Did you know that getting your hands dirty maybe the key to health; especially mental health?
A discovery that illustrates a relationship between working with your hands and your mood has been made by a psychiatrist and a hand surgeon; Drs. Carry and Alton Barron. Their book, “The Creativity Cure”, is a prescription for avoiding and alleviating depression.
Together the doctors made a single simple observation – when their patients were using their hands “their mental health improved.” Dr. Carry Barron noticed a pattern of people who were coming into her office talking about activities they had done with their hands over the weekend and describing how those activities had lifted their mood.
As an example, one very depressed patient took the opportunity to fix something that broke in his apartment over the weekend and in doing so fixed his mood! He said he had not picked up a toolbox in 20 years, but he felt a sense of euphoria after putting his hands to use.

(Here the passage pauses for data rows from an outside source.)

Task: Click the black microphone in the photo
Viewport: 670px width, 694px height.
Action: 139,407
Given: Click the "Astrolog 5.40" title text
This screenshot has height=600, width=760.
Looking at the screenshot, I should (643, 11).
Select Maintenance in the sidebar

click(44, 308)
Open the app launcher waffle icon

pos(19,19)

Being a hand surgeon, Dr. Alton Barron witnessed, “the significant mood depression that occurs when people lose the ability to do what they need to do”, whether they were craftspeople or ordinary people hindered in their day-to-day tasks like cooking a meal or tying their shoes.
He saw this same correlation in patients whose condition was as common as a torn rotator cuff and those who had more seriously impeding limitations from their conditions.
Thinking about it more carefully, the Barrons realized organization of the brain applies 60% of its surface area to our hands and their function. This devotion of a vast number of neurons to the working of the hands led them to conclude it’s not a coincidence we are seeing so much anxiety and depression today, because people are not using their hands.
What their findings tell us is simple.
We need to use our hands to stimulate our brain. When we don’t or can’t, or mood suffers.
The Root of the Problem
We are not making things with our hands as the United States as we once did. Manufacturing and crafting are being done off-shore at increasing rates. Many of the products once made by hand, such as furniture are now mass produced. Tasks as simple as hammering a nail are replaced with pneumatic tools, eliminating the tactile use of our hands.
60 years ago, 80% of people were engaged in doing something with their hands on a daily basis. Today only 13% of the population works with their hands regularly. You may argue the time spent on our computers and other electronic devices keeps our hands busy. However, the doctors have discovered this to be untrue.
They agree that in today’s society we are super saturated with technology. We are constantly hunched over our smart phone texting, typing, and swiping. The problem is these activities are not engaging our brains in the same way as other dextrous work. This difference is not preventative of anxiety and depression.
Drs. Barron see it as a matter of life and death that we change our lifestyle, and follow their own prescription by using their hands daily. Dr. Carry plays the guitar, writes in longhand/cursive every morning and knits. Dr. Alton plays an instrument, as well as fixes and builds furniture. All of these activities engage our hands in activity that more fully stimulates our brains.
They also keep their children away from too much technology and get them to use their hands in active ways. Activities like cooking as a family activity, playing instruments, and gardening all provide the needed engagement.
Getting the best benefit from using your hands
First and foremost – put down the smartphone and back away from the computer. (When you’re done with this article of course.)
Next, get busy. Doodle, fix things, make music, write a letter to a friend, etc. Get others to join you!
My personal suggestions as your very own psychiatrist, do not allow the schools to take cursive out of the curriculum. This is not only a valuable skill for writing faster, but also a critical development element for our kids. It’s one simple step you can take to prevent the risks of mental health instability in our children.